Sometimes you never know.
Until you do.
The other thing I saw was not extraordinary or interesting. It was just a person walking alone and struggling in the morning heat of day. I could see and sense this. I felt empathy. I felt bad. It reminded me of a true story where the woman who U.G. Krishnamurti travelled with fell down a hill and hurt her leg. He didn’t get up. The other people asked him what kind of person he was, to not assist, and just sit there while his travelling companion was injured.
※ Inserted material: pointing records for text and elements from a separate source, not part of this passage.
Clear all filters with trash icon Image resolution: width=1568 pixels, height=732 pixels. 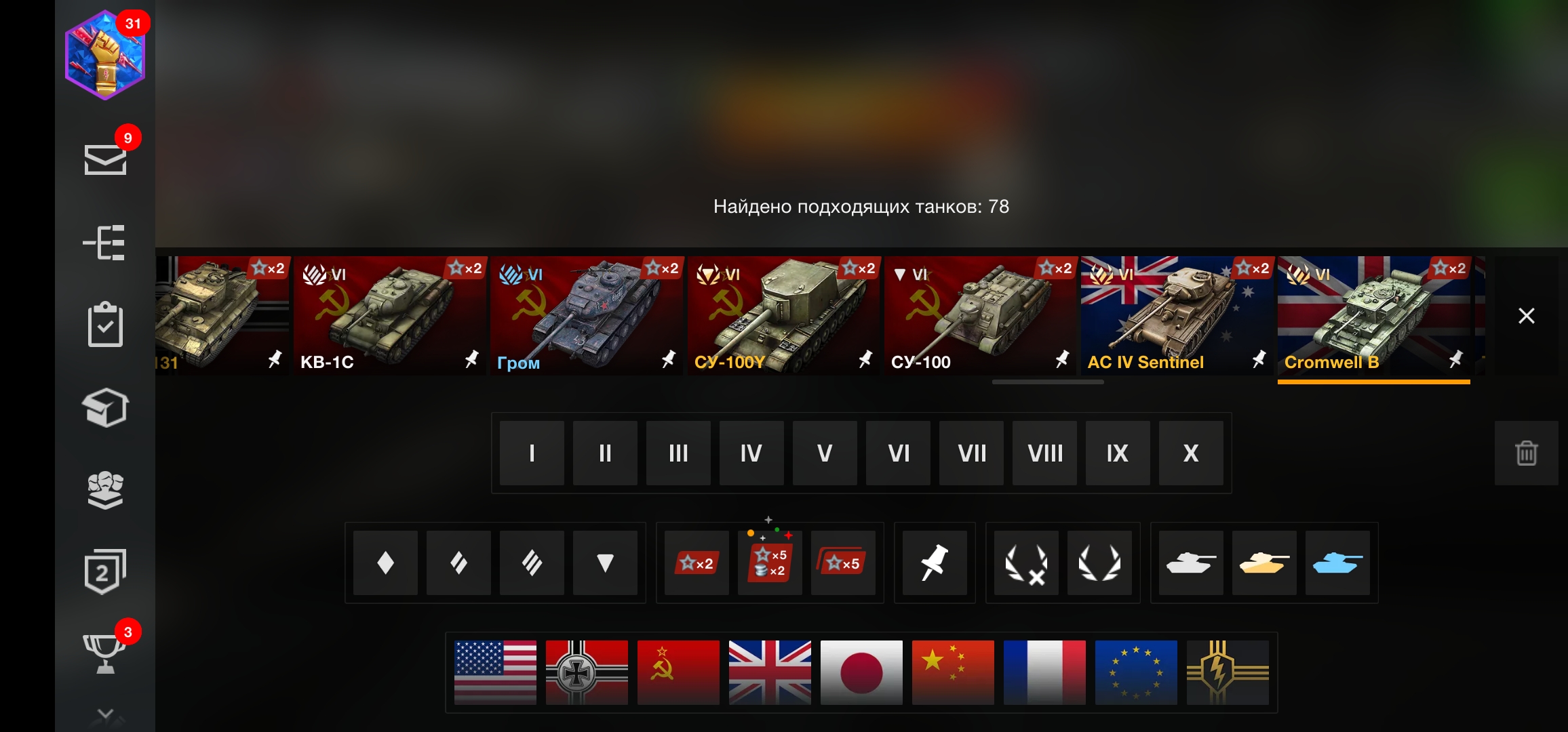[1526, 453]
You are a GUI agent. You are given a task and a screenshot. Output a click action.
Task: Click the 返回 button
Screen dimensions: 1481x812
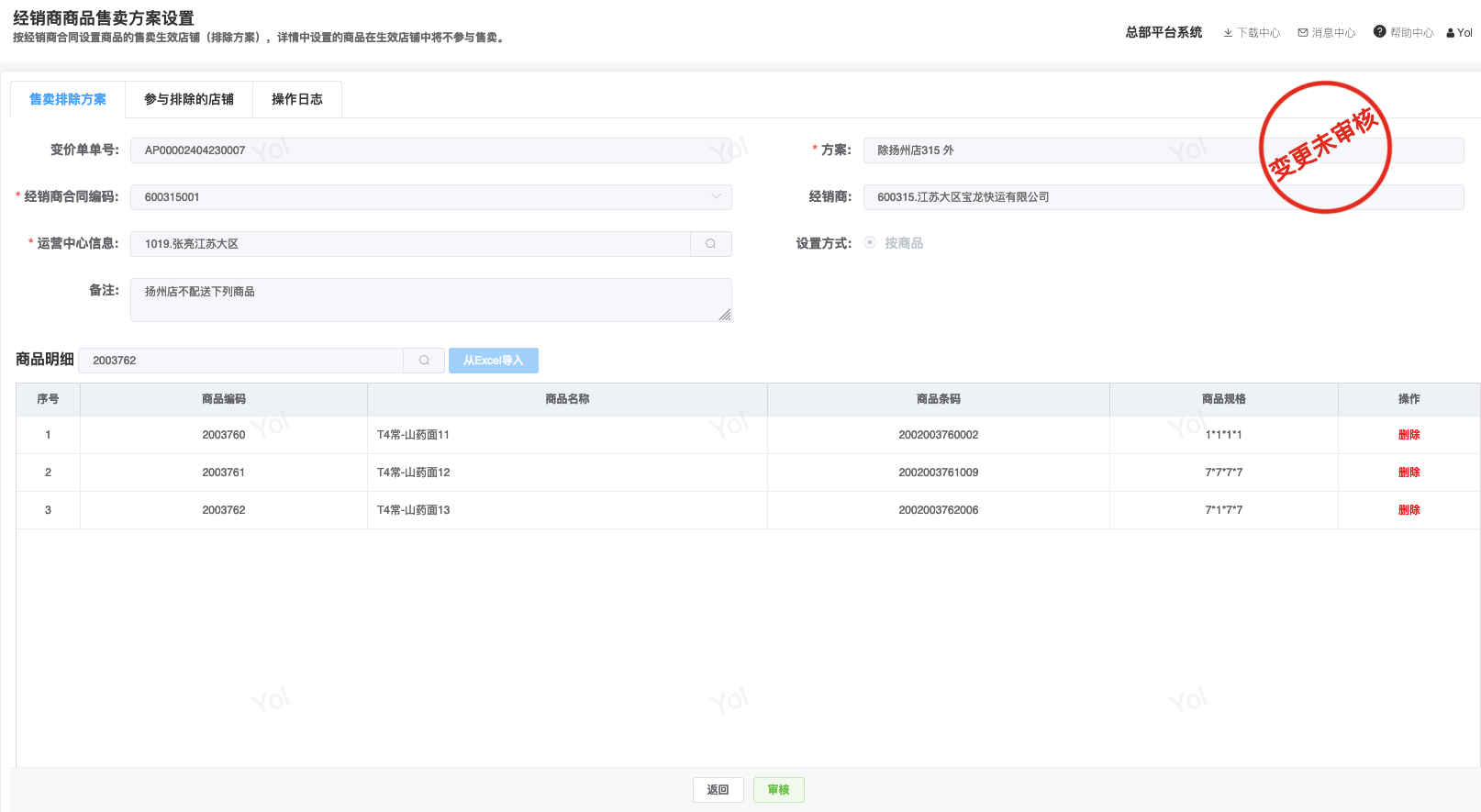(718, 790)
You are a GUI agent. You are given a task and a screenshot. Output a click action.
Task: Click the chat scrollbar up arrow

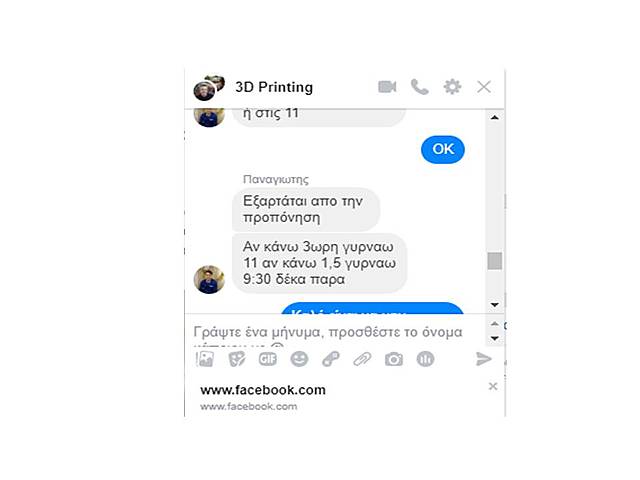point(495,118)
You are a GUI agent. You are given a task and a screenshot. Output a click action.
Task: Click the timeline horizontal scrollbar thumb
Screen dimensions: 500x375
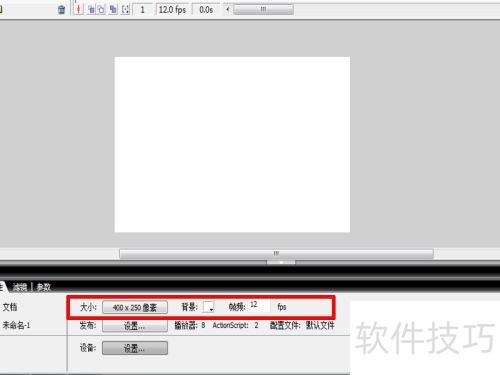tap(263, 9)
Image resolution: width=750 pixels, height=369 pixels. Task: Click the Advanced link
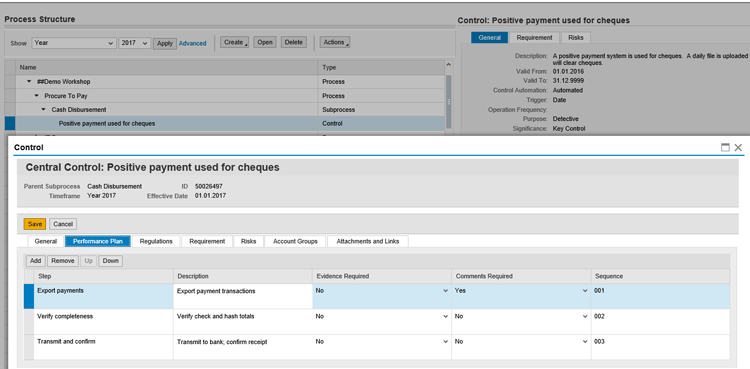tap(192, 43)
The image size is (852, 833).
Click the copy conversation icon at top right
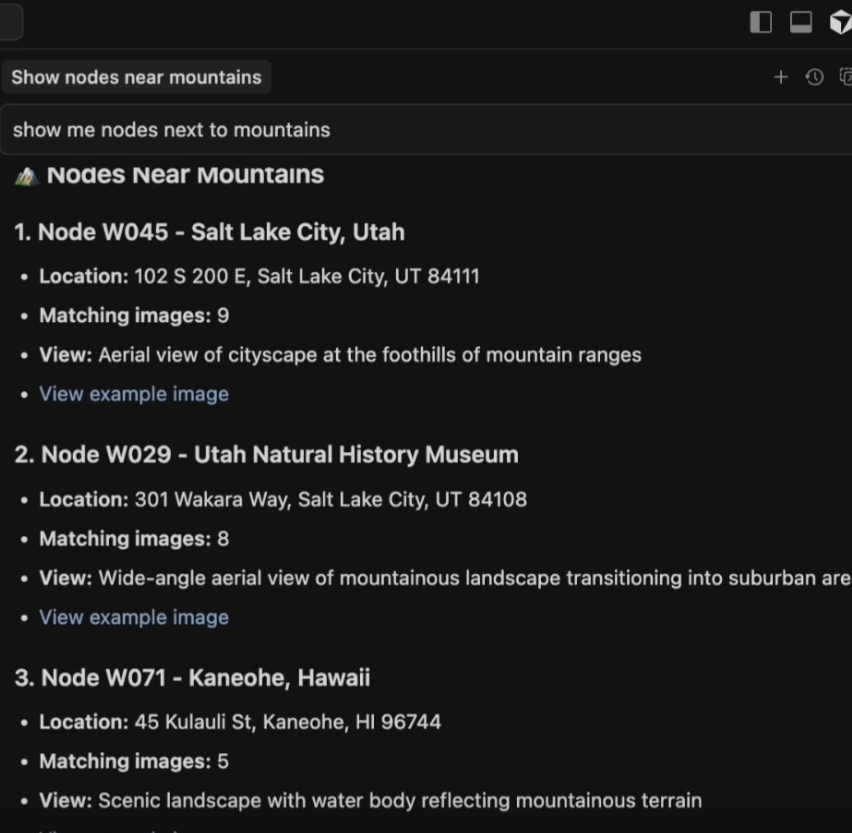(845, 77)
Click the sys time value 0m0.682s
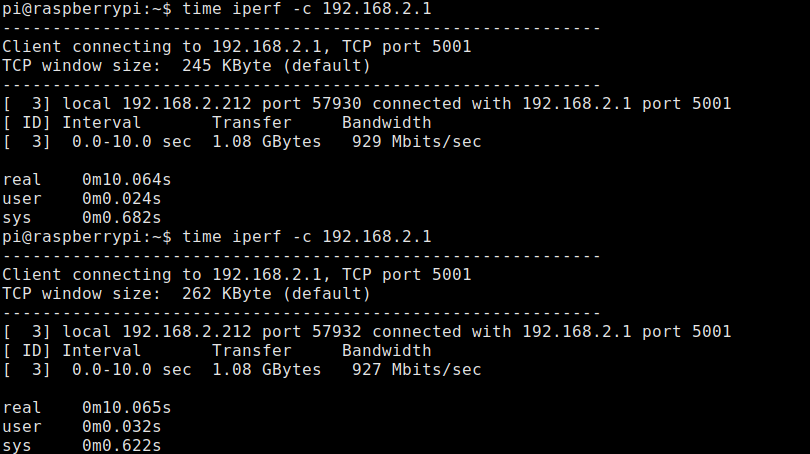The image size is (810, 454). tap(121, 218)

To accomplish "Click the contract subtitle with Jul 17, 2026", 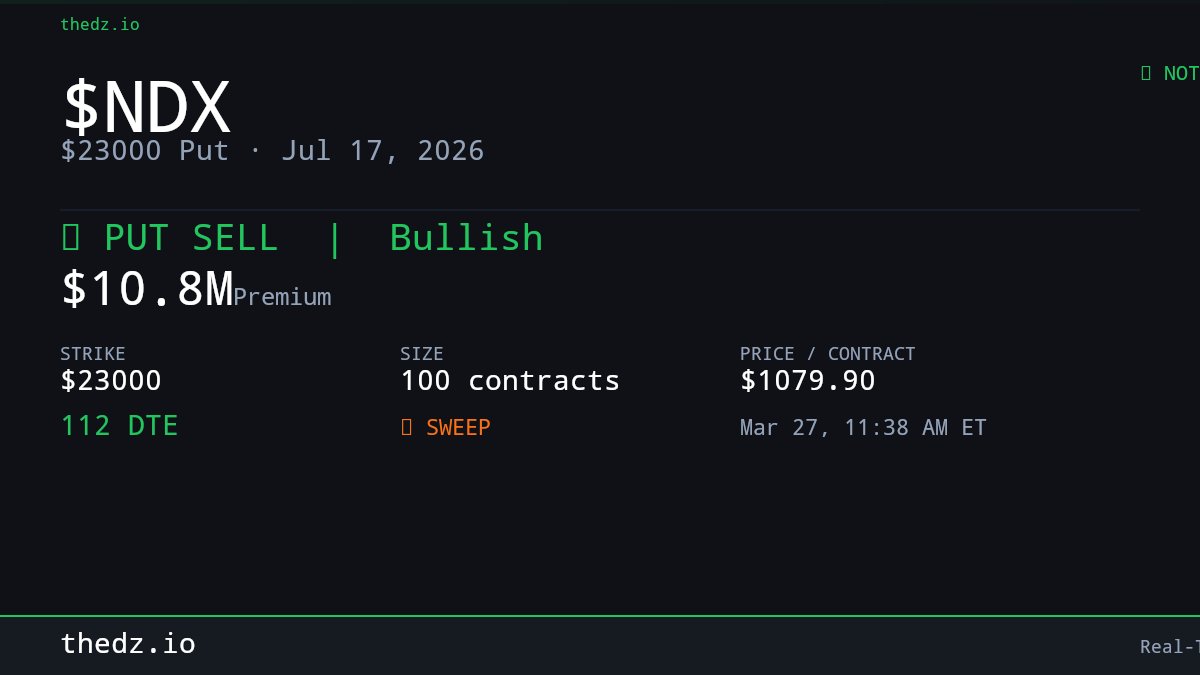I will click(272, 151).
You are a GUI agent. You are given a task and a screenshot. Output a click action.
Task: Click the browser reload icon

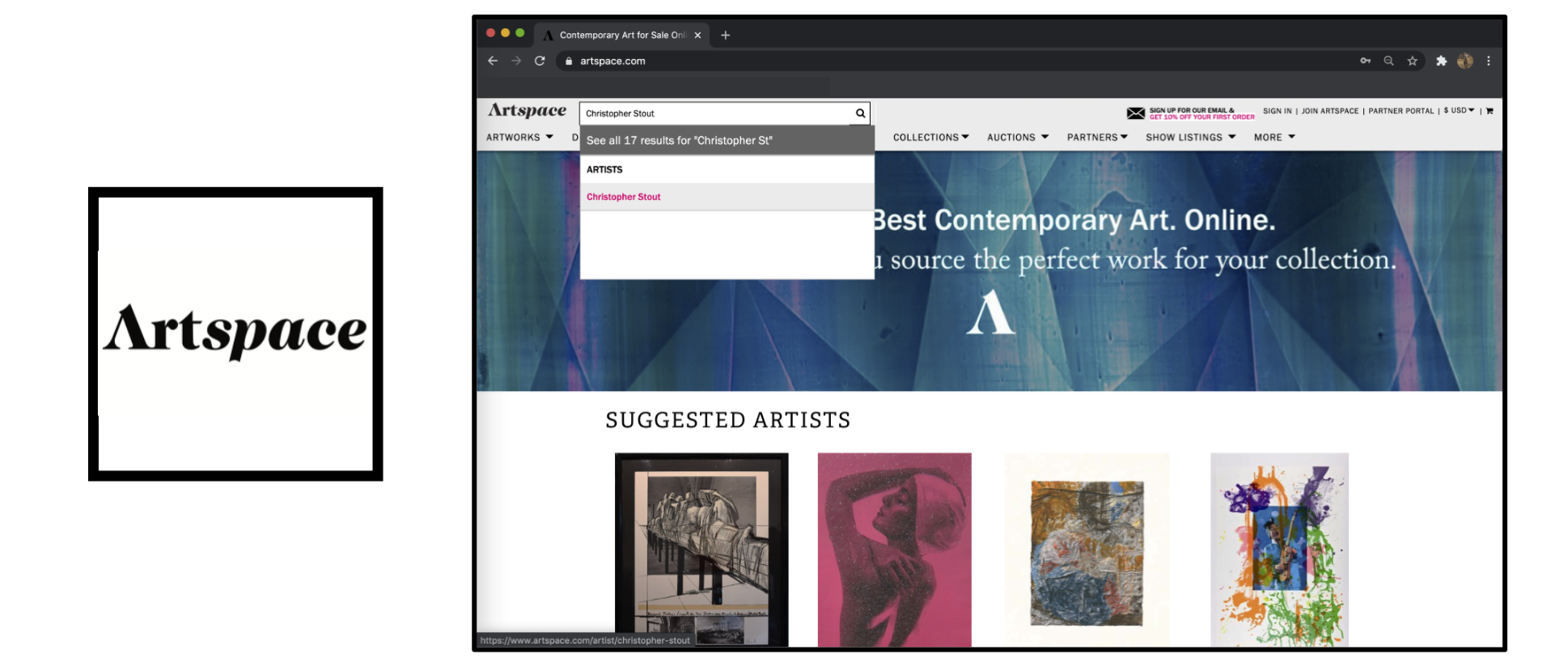click(x=540, y=61)
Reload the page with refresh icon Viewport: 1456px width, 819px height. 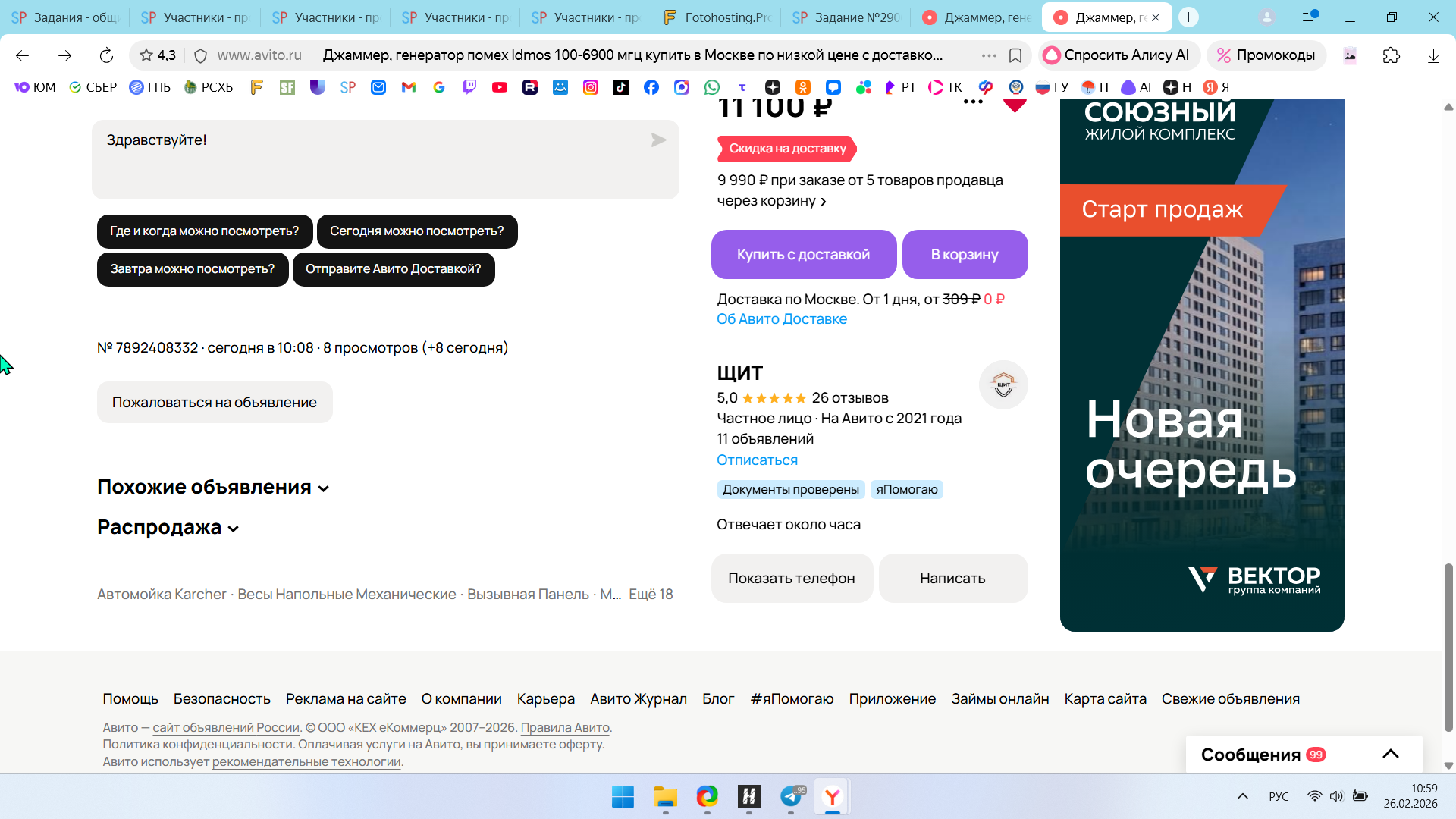[x=106, y=55]
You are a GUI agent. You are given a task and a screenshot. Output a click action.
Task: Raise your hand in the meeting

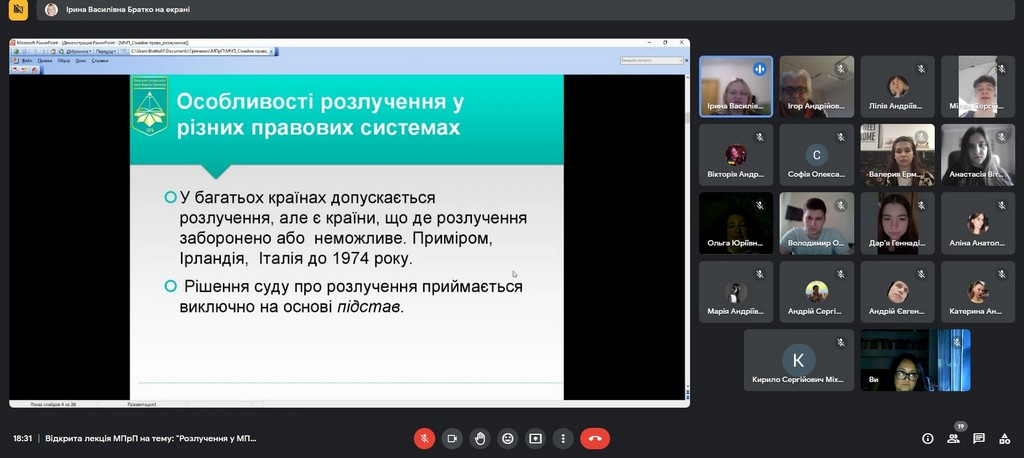pos(480,438)
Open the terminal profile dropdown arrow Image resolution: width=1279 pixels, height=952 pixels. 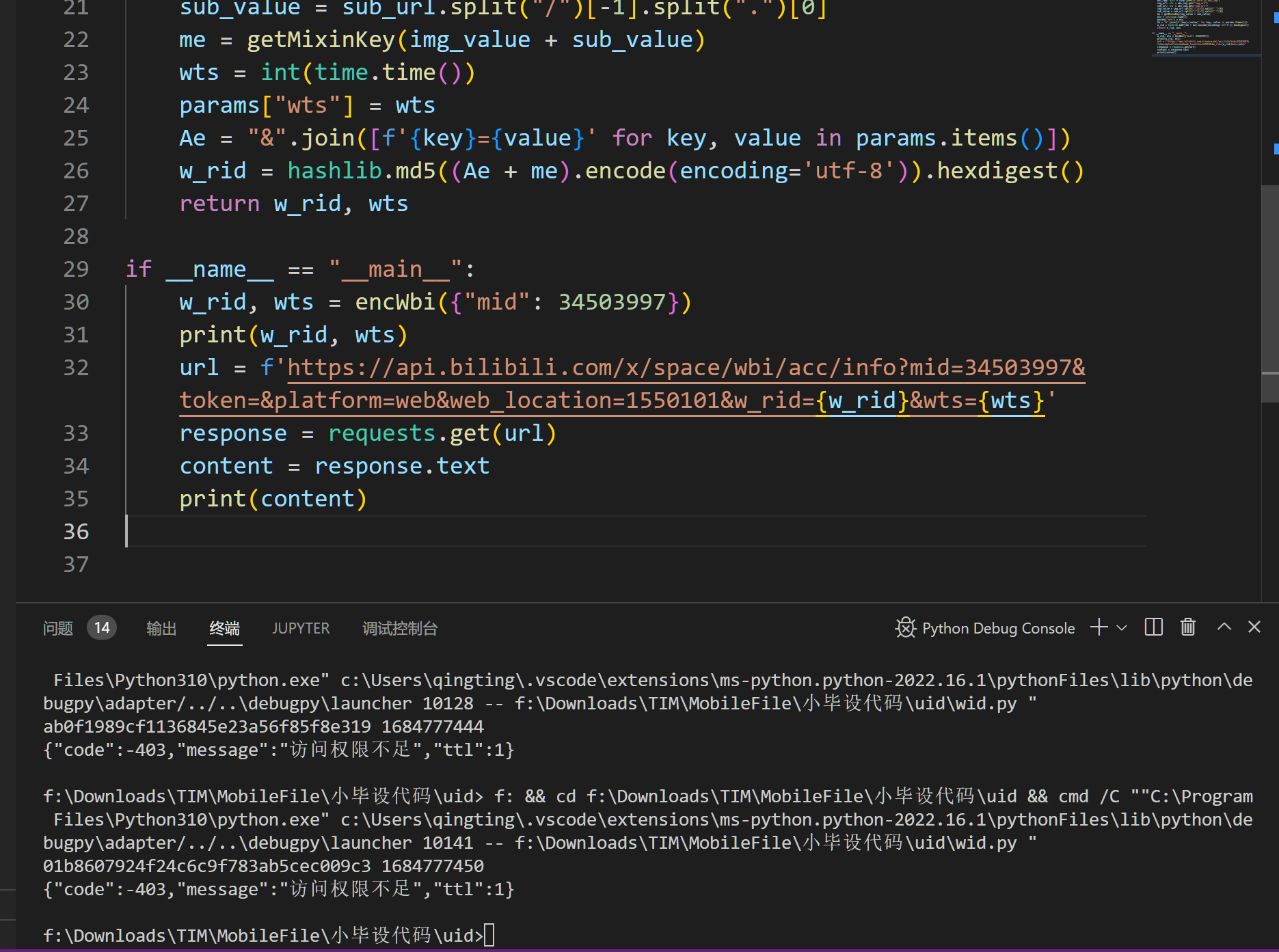click(x=1120, y=627)
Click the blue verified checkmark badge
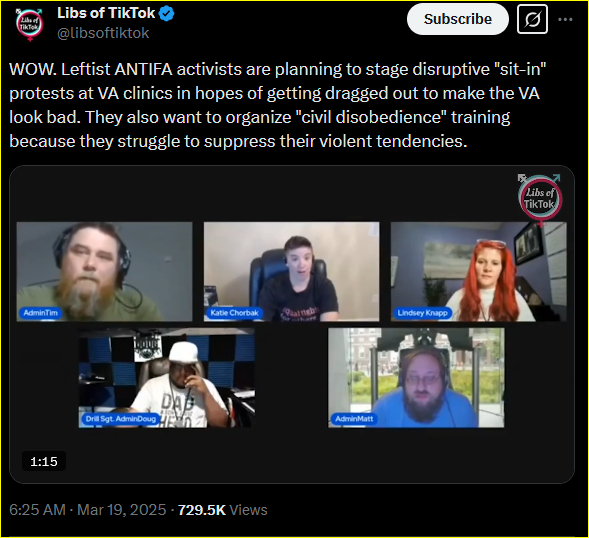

He said they had no idea, and pulled up his pant leg to show them that his empathy was not a sentiment or new age belief, but biological and physical, and he had at that moment the exact same cut and bruise she had gotten in the fall. I felt something like this for the walking person. I went on.
Even like that, you can’t save the world, heck; you can hardly save yourself most days.
Brian Michael Barbeito is a Canadian poet, writer, and photographer. Recent work appears at The Notre Dame Review.